It is known to measure operating parameters within a chip, insofar as temperature is concerned. For example, the Intel Pentium 4 Processor includes an on-die thermal diode, as described by Intel in the Data Sheet and the Thermal Design Guidelines for this chip. The Pentium 4 uses a dedicated off-chip connection for an analogue output signal which indicates temperature.
When the Pentium 4 thermal diode senses excessive temperature, a signal is made externally available by the off-chip connection. External circuitry then causes the system clock to be intermittently frozen. This decreases the average clock rate, which decreases the average power dissipation, which decreases the temperature.

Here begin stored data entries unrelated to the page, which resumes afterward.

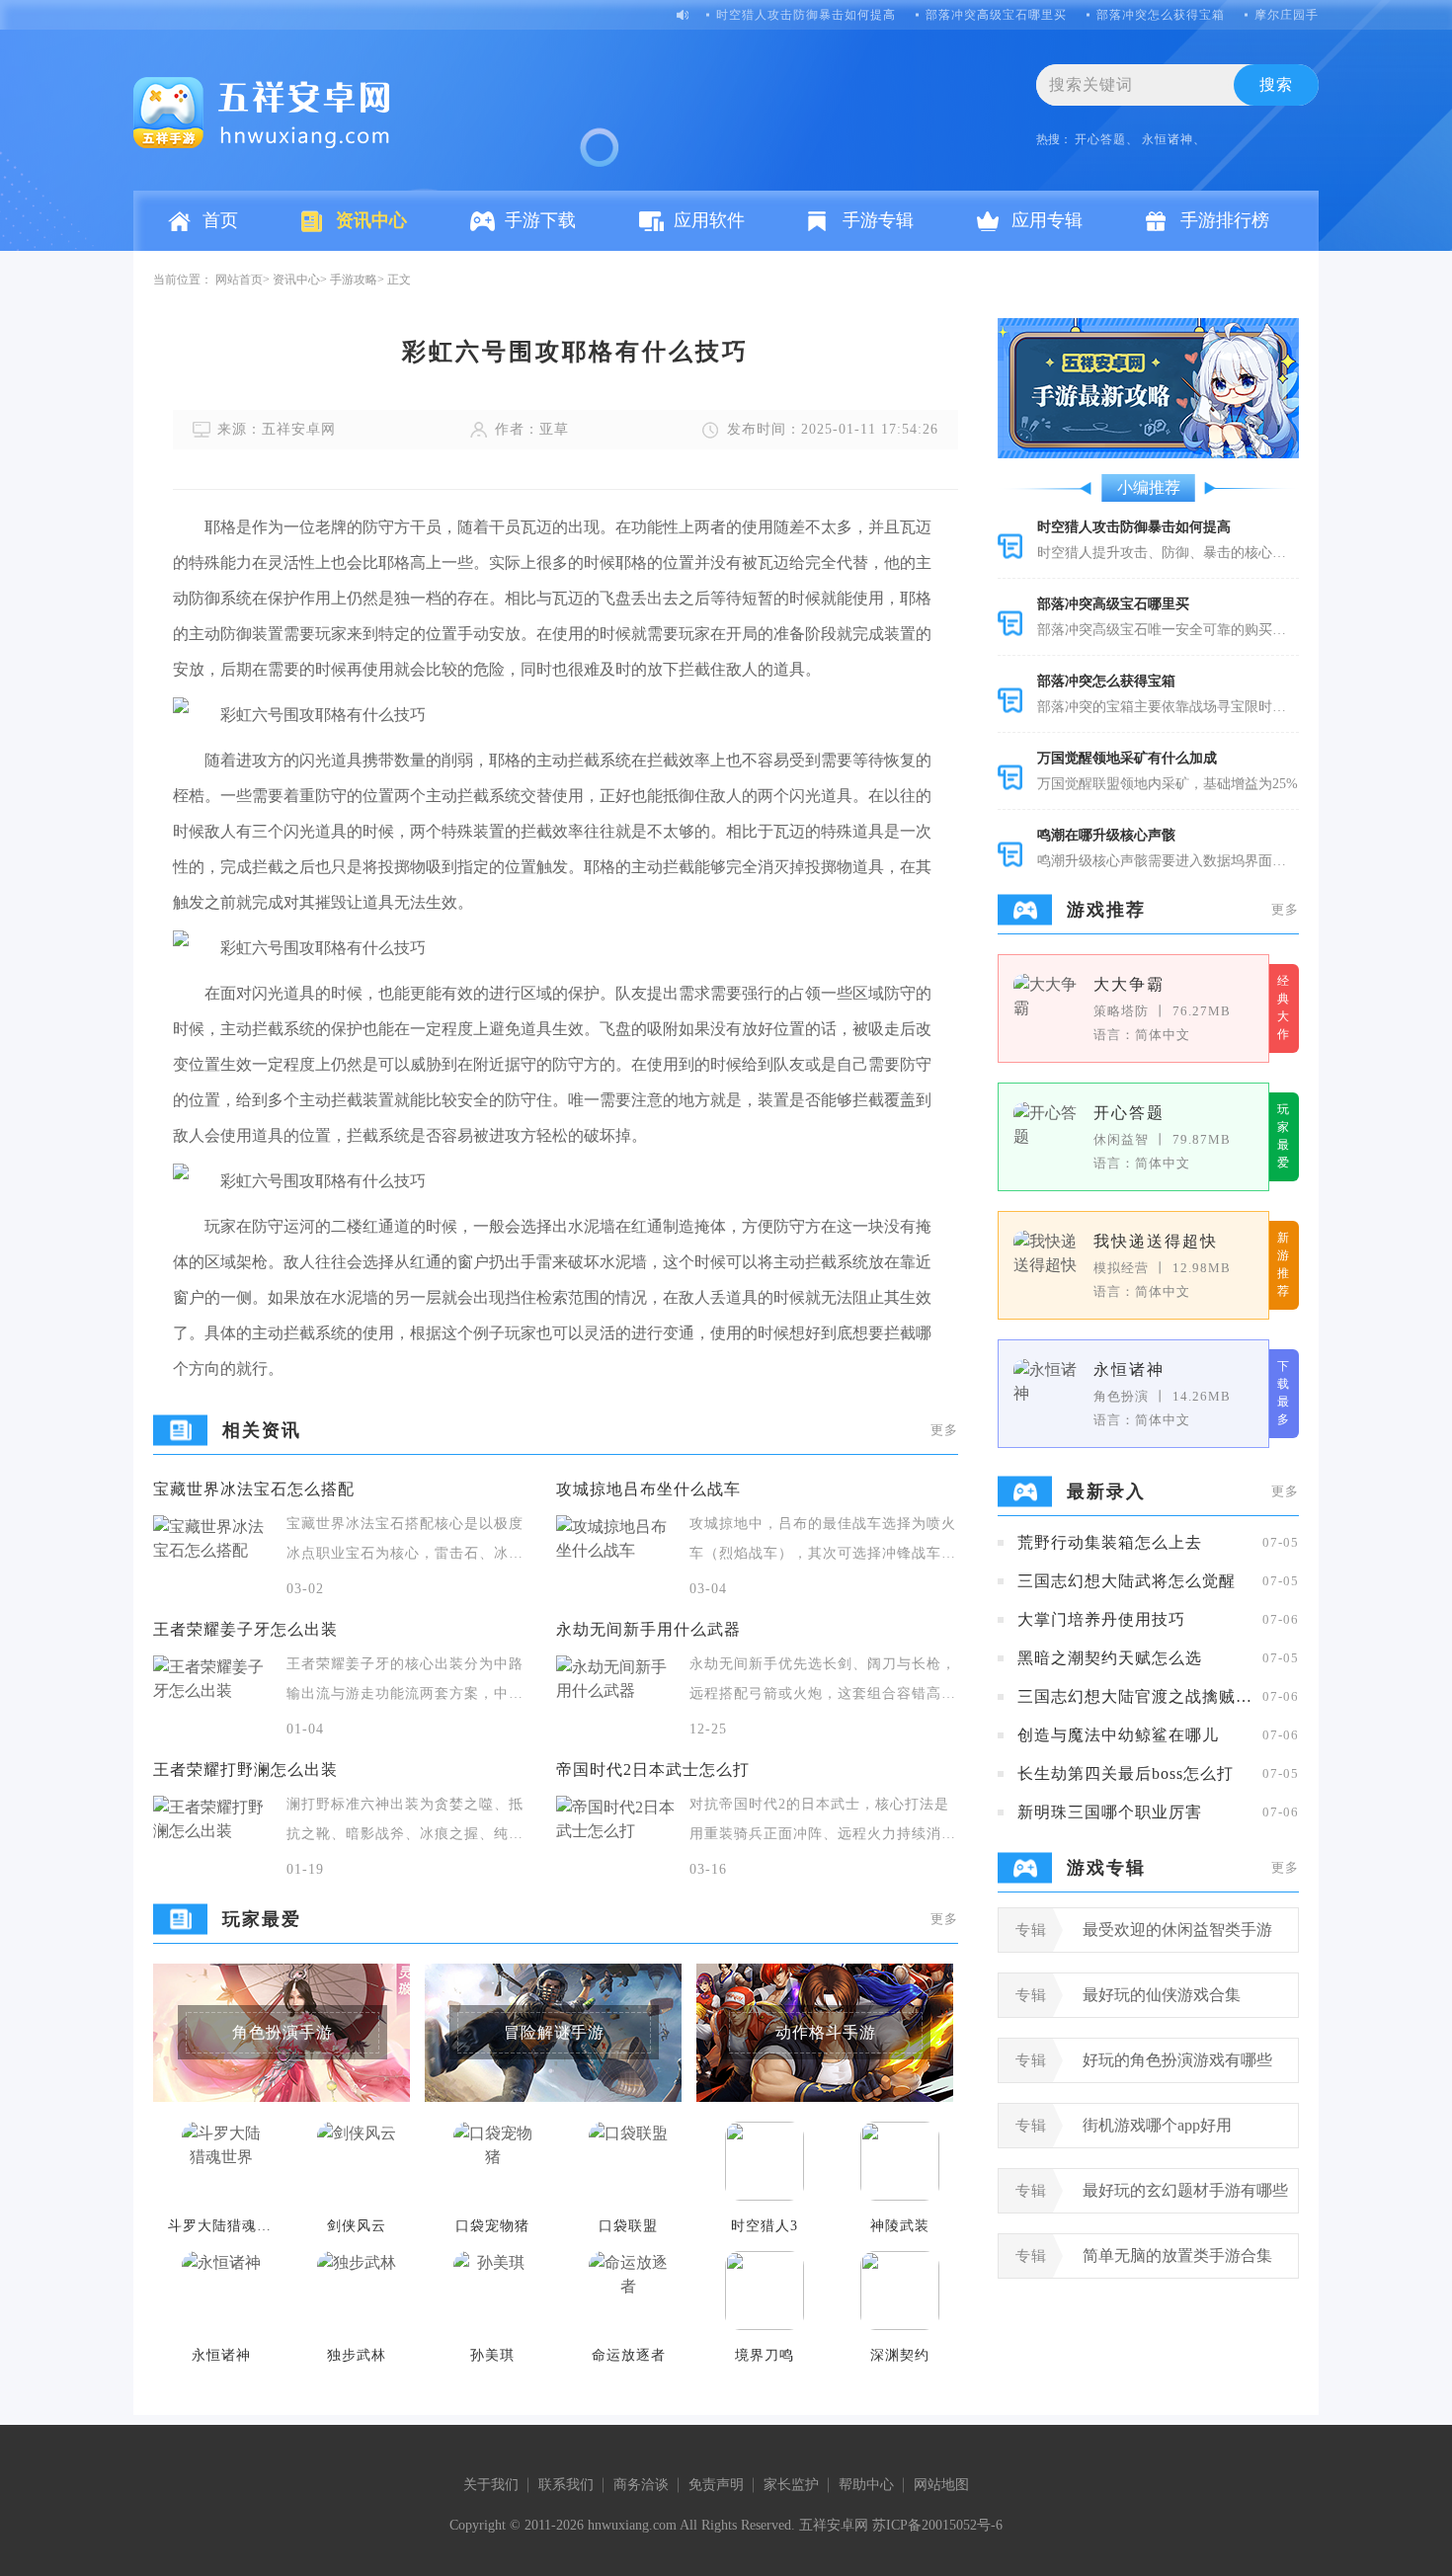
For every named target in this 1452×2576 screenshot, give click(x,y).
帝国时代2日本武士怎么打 (653, 1769)
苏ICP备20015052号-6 (937, 2525)
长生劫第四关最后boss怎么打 (1125, 1773)
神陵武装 (899, 2225)
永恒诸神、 (1174, 139)
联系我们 (566, 2484)
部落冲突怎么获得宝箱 (1160, 15)
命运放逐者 (629, 2355)
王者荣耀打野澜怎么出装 (245, 1769)
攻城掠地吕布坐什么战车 (648, 1489)
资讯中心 (371, 220)
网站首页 (239, 279)
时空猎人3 (764, 2225)
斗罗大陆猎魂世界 (221, 2225)
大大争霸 (1129, 984)
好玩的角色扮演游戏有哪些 (1177, 2060)
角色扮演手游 (282, 2032)
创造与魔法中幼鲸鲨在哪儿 (1118, 1735)
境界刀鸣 (764, 2355)
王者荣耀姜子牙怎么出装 (245, 1629)
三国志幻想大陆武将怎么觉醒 (1126, 1580)
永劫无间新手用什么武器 (648, 1629)
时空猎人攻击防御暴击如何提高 (806, 15)
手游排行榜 (1224, 220)
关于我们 (491, 2484)
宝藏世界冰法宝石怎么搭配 (254, 1489)
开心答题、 (1107, 139)
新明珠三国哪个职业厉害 (1109, 1812)
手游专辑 (878, 220)
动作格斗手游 (825, 2032)
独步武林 (356, 2355)
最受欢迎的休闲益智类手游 (1177, 1929)
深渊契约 (899, 2355)
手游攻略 (353, 279)
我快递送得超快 (1155, 1241)
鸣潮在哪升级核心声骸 (1106, 835)
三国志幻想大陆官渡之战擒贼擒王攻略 (1134, 1696)
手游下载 (540, 220)
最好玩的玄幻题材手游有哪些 (1185, 2190)
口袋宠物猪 (492, 2225)
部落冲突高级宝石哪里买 (996, 15)
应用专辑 (1047, 220)
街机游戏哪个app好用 (1157, 2125)
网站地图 (941, 2484)
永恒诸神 (221, 2355)
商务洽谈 (641, 2484)
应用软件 (709, 220)
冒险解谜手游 (554, 2032)
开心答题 (1129, 1112)
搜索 (1276, 84)
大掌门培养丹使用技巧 (1101, 1619)
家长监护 (791, 2484)
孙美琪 (492, 2355)
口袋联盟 (628, 2225)
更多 (944, 1429)
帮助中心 (866, 2484)
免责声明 (716, 2484)
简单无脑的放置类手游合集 (1177, 2255)
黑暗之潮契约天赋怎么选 (1109, 1658)
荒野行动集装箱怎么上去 (1109, 1542)
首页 (220, 220)
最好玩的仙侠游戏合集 (1162, 1994)
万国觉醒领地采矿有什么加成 (1127, 758)
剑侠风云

This design has several significant disadvantages, among which is that each processor must be individually calibrated. Also, this analogue design requires fabrication of both analogue and digital devices on the same chip, using the same production line. This places extra requirements on process control, and may add extra processing costs.
Moreover, the Pentium 4 design does not enable software monitoring of temperature and does not enable software control of the response to the temperature measurement.
Further, the prior art is solely concerned with temperature when monitoring internal physical parameters. It is now apparent that monitoring of other internal physical parameters, such as power consumption, will also be necessary to advance the semiconductor art.
What is needed is a means for making measured operating parameters available to the system software so as to permit the system to respond in a manner with all the sophistication that software logic makes available. What is also needed is to use this software accessibility to eliminate the need for factory calibration and to eliminate the need for dedicated connections.